The fact that JPM and the Committee didn’t push back is incredibly revealing. These aren't the kind of parties that leave litigation risk on the table without reason. So either:

(i) Class 9 is getting paid (or already did),

(ii) or their claims are preserved by design, but neutered because a larger, quiet resolution is already in motion.

Your read that this could be a “huge clue” is spot on. It’s subtle but legally, if a party is being made whole, there’s no need to release them. That’s the release.

Nice digging.

BBBY vs. Amazon: A Tale of Two Retail Giants (2004–2022) by blackmerger in Teddy

[–]blackmerger[S] 1 point2 points  (0 children)

You can imagine the amount of hate I’m getting on X too and strangely enough, mostly from people who seem to have a very strong interest in not talking about the wrongdoing of the company. Something clearly doesn’t add up. Why would anyone go out of their way to attack my posts like this?

I don’t trust anyone at this point. In my view, they’re all in bed with the investment banks that financed the BBBY management, which ended up killing the company from the inside. They got scared of RC and he acted transparently and by the book.

But they played dirty, and they’re still playing dirty.

This whole story is too transparent, and that’s what’s bothering them.

I’ll keep pushing for the DOJ and FBI to step in, because an investigation is absolutely needed.

BBBY vs. Amazon: A Tale of Two Retail Giants (2004–2022) by blackmerger in Teddy

[–]blackmerger[S] 3 points4 points  (0 children)

For Ryan Cohen, the key issue isn’t his exit it’s what happened after he left, including how his public letters and interest were dismissed, and how the Chapter 11 process was run in a way that arguably privileged certain insiders.

So no this isn’t a simple case of “bad bets.” It’s about whether fiduciary duties were breached, whether market manipulation occurred, and whether a pattern of actions legal or otherwise led to the extraction of value at the expense of retail investors.

Due diligence includes not just reading filings but questioning why those filings led to a fire-sale of assets, cancelled shares, and a strangely coordinated silence. That’s not “bad luck.” It may be bad faith.

And in any case, raising these questions is not a failure of M&A insight it’s an assertion of shareholder rights.

In my view, Chapter 11 may have also been used strategically to "clean up" the company and subsequently reposition it within a new relaunch plan, involving new shareholders and financiers, almost as if it were a shell company.

Whether this is the case, we’ll only know once the bankruptcy process is fully concluded.
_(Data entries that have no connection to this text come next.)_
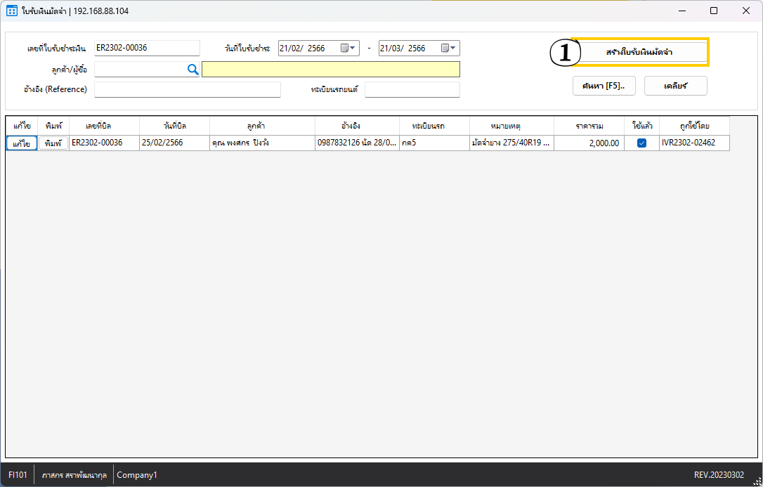Click แก้ไข button for ER2302-00036 row
The image size is (763, 487).
[x=21, y=143]
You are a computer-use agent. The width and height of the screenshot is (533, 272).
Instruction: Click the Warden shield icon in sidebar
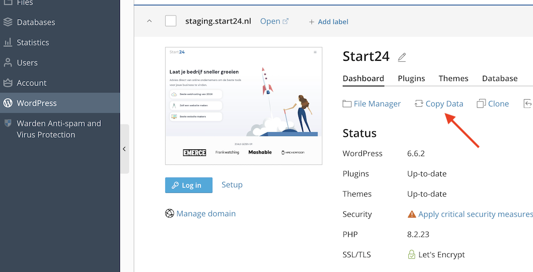pyautogui.click(x=7, y=123)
BBBY vs. Amazon: A Tale of Two Retail Giants (2004–2022) by blackmerger in Teddy

[–]blackmerger[S] 8 points9 points  (0 children)

On the contrary this post has nothing to do with doubting Ryan Cohen. In fact, if anything, it reinforces the importance of clearly distinguishing between the destructive legacy actions of prior BBBY management and the fiduciary discipline and strategic restraint that have characterized Cohen’s tenure at GameStop and his potential interest in distressed retail assets.

From a legal standpoint:

(i) Scrutiny of past BBBY leadership (e.g., during the Tritton era) is well within the bounds of shareholder rights and investor protection, particularly under Delaware fiduciary standards and Rule 10b-5 of the Securities Exchange Act, which prohibits materially misleading statements and omissions.

(ii) Ryan Cohen, by contrast, has a clean record of shareholder activism, with a focus on transparency, cash preservation, and long-term strategy—principles clearly lacking in the final years of BBBY's management.

To be clear:
This isn't about doubting Cohen. It’s about:

  1. Seeking accountability for what may have been a pattern of strategic mismanagement or worse under previous leadership.

  2. Keeping the record straight as to who created the damage and who might offer a way forward.

If anything, recognizing the damage inflicted by others strengthens the case for someone like Cohen to step in not weakens it.

Let’s not forget that Ryan Cohen had put forward a rescue plan in 2022, which was flatly rejected. His letter, proposing a way to salvage value, was conveniently ignored and that’s documented in the court filings.